I'm deliberately running stupid/nasty tests.  I'm trying lots of 
different message sizes and different TCP window sizes and various 
usage patterns.  I'm fishing for trouble.  Frequently I find performance 
quirks or other glitches like the lost clock interrupts.  Occasionally 
I find serious problems like this. 

This might not happen with a "normal" usage pattern.  But timing 
bugs are often easy to trigger after you understand how to do it.  
Maybe something as simple as disk activity or paging would make this 
happen more often.

The run that just crashed hadn't done anything nasty - just TCP traffic.  
(The wire was busy, but that's not unreasonable.)

Should I send a PR?  Above is all the data I have. 

I don't want to send in anything if it doesn't have enough info to 
be useful, but I don't want this to slip into 1.5 because nobody 
knew there was a problem. 

Is anybody else seeing "fxp2: device timeout" type errors?

I get them on both machines, but it's always the "server" that crashes.  
(It has 512MB of memory vs 256.) 

------

Here are some second-order problems I've encountered while trying 
to track this down.

None of this is on my critical path.  Please be sure not to interpret 
any of this in a negative way.  I'm not trying to gripe but rather 
fishing for info and/or reporting the problems I encountered in hopes 
that they might get fixed.  I'll send PRs if anybody thinks something 
deserves one. 


1) I'm getting a sore head from trying to deal with ddb.  Are mangled 
pools known to be an ugly case?  Does ddb have similar troubles on 
i386? 

2) I hit the first problem when I typed "reboot".  I was expecting 
it to do the right thing and leave me with a dump to investigate.  
The first thing that reboot does is try to turn off the network drivers 
so an arriving packet doesn't trash memory.  That's clearly a good 
idea, but I think the cleanup code just calls the general driver 
shutdown code which returns the buffers rather than simply resetting 
the hardware.  The buffer pool panics again dumping me back into 
ddb.

3) What happens if I've got the go-to-ddb-on-panic flag turned off 
or don't have ddb included in my CONFIG?   Will it loop?

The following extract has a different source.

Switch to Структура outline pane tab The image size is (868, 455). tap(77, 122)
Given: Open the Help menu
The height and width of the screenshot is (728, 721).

4) Somebody suggested that I try "call cpu_reboot(0x104)".  That 
takes a dump (yea!) but then it gets the recursive panic.  Is there 
anything I can do at that point?  I've been power cycling. 

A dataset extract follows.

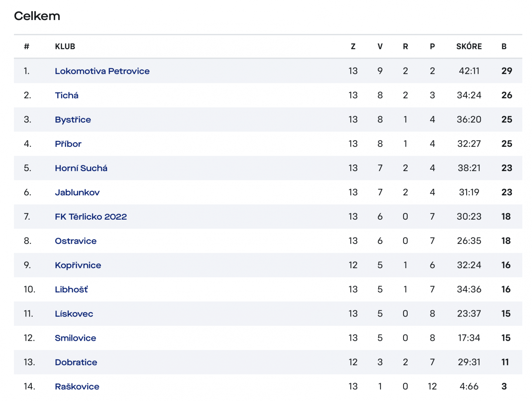Click the SKÓRE column header

pyautogui.click(x=469, y=47)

5) Would somebody familiar with this area please check the description  
of the reboot command in the ddb man page.  I was working on an Alpha 
and I read the "flags" text to mean the text I would have typed on 
the boot line at the >>> prompt.  I think a line or two of hints 
about what the flags do or a pointer to the header file would have 
helped me a lot.  (There is a comment about not being able to specify 
the "boot string", but I didn't understand that because the SRM code 
calls that string "flags".) 

6) Does "reboot" take a dump by default?  If not, should there be 
a simple dump-and-reboot type command? 


7) With a mashed free list, is there any point in trying to get info 
out of the core dump?  Did the real bug happen ages ago and only 
now did the time bomb go off? 

8) I built a kernel with makeoptions    DEBUG="-g"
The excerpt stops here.